> _Passage présenté_:
--
La fille de nulle part

JEAN-CLAUDE BRISSEAU

Avec JEAN-CLAUDE BRISSEAU, VIRGINIE LEGEAY.

  • 2013
  • 1h31

Un professeur de mathématiques retraité recueille une jeune SDF. Dès lors, des phénomènes mystérieux se produisent… «Faire un film avec rien», voilà l’intention première de Jean-Claude Brisseau. Et effectivement, c’est un film «fauché», tournée en DV dans son propre appartement, avec une équipe extrêmement réduite.
Pourtant l’ambition narrative du réalisateur est inversement proportionnelle à ce coté home-made. Car La Fille de nulle part vise haut : mysticisme, croyances, fantômes et réincarnation. Une révolution ? Pas tant que ça, car ce que l’on retrouve accentué dans cette histoire de fantômes de poche, c’est le mystère qui planait déjà dans les précédents films du réalisateurs (Choses secrètes, A l’aventure).
Ce qui rend La Fille de nulle part aussi singulier, aussi étrange, c’est cette curieuse alliance entre un fantastique qui ne se cache pas et l’illusion d’ultra-réalisme permanent qui vient paradoxalement mettre en valeur l’émergence brutale du merveilleux en le rendant lui aussi particulièrement tangible.
Traités de la même manière que les autres éléments du récit, les mystérieux cris entendus dans le couloir et les visions érotico-mystique deviennent aussi réelles que les meubles ou les affiches de films qui tapissent l’appartement. Bien vu. Et ces scènes fantastiques contaminent en retour les scènes les plus quotidiennes : qu’un mégot se retrouve déplacé par le vent et c’est presque un gouffre d’interprétation métaphysique qui s’ouvre.
--
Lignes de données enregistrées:

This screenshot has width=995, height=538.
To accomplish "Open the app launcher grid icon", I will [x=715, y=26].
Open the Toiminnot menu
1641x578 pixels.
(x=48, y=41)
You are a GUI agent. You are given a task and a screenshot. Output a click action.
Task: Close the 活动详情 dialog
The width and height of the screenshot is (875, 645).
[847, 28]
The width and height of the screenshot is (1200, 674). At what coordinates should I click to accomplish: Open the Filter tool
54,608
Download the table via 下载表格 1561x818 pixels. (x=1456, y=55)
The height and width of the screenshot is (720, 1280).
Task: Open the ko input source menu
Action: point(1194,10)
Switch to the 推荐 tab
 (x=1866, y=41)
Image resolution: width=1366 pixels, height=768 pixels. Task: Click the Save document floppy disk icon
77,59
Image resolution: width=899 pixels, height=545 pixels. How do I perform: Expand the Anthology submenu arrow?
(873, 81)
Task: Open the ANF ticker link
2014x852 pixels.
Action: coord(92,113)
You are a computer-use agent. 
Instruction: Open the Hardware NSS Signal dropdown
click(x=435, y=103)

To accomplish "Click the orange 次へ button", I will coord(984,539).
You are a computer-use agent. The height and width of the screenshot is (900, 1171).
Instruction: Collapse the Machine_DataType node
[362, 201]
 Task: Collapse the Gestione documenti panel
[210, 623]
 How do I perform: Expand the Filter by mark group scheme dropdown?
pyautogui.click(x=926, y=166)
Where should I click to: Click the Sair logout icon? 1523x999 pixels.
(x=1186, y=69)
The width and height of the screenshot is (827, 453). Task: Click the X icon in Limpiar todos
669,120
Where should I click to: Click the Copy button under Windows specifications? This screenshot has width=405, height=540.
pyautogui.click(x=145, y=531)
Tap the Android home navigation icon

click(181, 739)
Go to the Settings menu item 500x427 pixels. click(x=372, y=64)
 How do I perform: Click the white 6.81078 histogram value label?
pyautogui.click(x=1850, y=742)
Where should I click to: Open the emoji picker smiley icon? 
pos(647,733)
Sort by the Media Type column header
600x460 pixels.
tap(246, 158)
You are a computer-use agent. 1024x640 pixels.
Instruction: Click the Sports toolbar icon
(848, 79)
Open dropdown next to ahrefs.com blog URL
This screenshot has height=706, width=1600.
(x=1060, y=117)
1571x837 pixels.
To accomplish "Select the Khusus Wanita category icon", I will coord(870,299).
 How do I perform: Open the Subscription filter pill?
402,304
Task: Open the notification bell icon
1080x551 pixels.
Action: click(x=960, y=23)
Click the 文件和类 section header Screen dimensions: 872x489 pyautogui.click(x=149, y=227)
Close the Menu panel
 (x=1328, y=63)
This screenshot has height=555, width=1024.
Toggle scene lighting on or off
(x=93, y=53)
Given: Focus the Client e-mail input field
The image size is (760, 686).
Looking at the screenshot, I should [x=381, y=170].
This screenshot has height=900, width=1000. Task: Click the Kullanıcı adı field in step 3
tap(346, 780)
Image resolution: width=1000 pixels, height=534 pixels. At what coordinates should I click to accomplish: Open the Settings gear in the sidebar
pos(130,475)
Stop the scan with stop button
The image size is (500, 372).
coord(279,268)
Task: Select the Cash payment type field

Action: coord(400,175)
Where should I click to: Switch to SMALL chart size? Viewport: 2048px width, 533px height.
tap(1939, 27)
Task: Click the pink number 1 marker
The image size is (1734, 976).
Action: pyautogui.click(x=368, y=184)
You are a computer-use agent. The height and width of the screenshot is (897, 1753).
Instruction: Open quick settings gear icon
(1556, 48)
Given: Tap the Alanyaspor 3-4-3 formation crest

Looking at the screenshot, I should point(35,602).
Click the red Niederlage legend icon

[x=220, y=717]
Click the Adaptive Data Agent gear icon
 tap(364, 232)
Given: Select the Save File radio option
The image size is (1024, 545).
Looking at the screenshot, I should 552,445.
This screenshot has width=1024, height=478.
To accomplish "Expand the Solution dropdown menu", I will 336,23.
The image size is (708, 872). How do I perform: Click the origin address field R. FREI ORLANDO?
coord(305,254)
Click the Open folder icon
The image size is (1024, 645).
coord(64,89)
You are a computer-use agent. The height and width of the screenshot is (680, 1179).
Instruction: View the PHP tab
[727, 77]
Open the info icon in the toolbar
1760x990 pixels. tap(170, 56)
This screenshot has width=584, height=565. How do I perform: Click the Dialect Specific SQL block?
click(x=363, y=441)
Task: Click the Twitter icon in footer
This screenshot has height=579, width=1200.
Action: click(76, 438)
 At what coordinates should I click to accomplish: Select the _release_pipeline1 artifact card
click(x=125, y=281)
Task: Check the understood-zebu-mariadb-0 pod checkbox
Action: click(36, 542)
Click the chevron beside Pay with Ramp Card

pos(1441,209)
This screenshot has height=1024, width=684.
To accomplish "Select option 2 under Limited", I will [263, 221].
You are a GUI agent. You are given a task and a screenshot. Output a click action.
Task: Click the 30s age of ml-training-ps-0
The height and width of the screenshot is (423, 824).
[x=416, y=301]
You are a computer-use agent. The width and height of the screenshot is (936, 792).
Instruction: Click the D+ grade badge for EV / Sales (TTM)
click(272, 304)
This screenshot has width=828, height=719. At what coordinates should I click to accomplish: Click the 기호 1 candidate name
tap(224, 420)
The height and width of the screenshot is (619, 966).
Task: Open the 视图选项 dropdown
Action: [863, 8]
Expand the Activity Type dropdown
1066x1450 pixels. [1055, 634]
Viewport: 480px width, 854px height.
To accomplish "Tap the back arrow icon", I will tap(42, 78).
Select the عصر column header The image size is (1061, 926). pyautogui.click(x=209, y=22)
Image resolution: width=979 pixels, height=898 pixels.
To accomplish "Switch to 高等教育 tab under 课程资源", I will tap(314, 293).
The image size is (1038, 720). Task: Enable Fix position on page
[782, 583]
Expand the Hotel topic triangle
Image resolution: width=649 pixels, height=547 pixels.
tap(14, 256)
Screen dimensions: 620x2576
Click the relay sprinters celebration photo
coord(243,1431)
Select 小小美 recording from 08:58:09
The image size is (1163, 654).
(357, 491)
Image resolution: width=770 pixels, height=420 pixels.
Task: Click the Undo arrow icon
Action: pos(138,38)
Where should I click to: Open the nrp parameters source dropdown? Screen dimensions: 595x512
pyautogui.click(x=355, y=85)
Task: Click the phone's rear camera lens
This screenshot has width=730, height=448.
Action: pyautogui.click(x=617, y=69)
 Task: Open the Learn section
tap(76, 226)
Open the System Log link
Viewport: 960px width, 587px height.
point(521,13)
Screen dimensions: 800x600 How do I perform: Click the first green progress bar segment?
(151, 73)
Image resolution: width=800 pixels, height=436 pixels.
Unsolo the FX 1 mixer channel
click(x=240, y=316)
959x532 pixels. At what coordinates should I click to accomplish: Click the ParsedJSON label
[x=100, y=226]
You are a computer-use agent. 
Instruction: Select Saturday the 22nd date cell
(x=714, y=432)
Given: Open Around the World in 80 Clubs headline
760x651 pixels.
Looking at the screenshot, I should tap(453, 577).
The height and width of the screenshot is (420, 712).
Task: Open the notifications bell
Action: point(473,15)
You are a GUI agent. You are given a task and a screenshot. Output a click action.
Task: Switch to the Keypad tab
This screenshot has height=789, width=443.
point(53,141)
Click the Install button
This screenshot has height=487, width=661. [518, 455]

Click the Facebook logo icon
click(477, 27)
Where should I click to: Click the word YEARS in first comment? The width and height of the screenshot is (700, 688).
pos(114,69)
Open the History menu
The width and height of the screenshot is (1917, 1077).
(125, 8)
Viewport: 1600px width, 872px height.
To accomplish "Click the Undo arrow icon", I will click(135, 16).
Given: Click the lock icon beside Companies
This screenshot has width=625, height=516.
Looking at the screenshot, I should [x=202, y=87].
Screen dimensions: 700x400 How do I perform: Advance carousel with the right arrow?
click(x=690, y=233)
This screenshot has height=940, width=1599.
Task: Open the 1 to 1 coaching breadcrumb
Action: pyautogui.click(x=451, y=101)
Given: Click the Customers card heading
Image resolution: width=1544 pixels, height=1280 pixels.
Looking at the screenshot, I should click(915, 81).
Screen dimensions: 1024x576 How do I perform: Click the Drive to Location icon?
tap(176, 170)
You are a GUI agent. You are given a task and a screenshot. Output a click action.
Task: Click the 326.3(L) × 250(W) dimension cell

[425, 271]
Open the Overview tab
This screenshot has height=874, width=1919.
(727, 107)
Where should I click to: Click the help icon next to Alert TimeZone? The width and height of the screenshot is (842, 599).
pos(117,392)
--
> _Travail demandé_: Recopiez à l'identique l'intégralité du texte consacré au film La Fille de nulle part.

> _Résultat_:
La fille de nulle part

JEAN-CLAUDE BRISSEAU

Avec JEAN-CLAUDE BRISSEAU, VIRGINIE LEGEAY.

  • 2013
  • 1h31

Un professeur de mathématiques retraité recueille une jeune SDF. Dès lors, des phénomènes mystérieux se produisent… «Faire un film avec rien», voilà l’intention première de Jean-Claude Brisseau. Et effectivement, c’est un film «fauché», tournée en DV dans son propre appartement, avec une équipe extrêmement réduite.
Pourtant l’ambition narrative du réalisateur est inversement proportionnelle à ce coté home-made. Car La Fille de nulle part vise haut : mysticisme, croyances, fantômes et réincarnation. Une révolution ? Pas tant que ça, car ce que l’on retrouve accentué dans cette histoire de fantômes de poche, c’est le mystère qui planait déjà dans les précédents films du réalisateurs (Choses secrètes, A l’aventure).
Ce qui rend La Fille de nulle part aussi singulier, aussi étrange, c’est cette curieuse alliance entre un fantastique qui ne se cache pas et l’illusion d’ultra-réalisme permanent qui vient paradoxalement mettre en valeur l’émergence brutale du merveilleux en le rendant lui aussi particulièrement tangible.
Traités de la même manière que les autres éléments du récit, les mystérieux cris entendus dans le couloir et les visions érotico-mystique deviennent aussi réelles que les meubles ou les affiches de films qui tapissent l’appartement. Bien vu. Et ces scènes fantastiques contaminent en retour les scènes les plus quotidiennes : qu’un mégot se retrouve déplacé par le vent et c’est presque un gouffre d’interprétation métaphysique qui s’ouvre.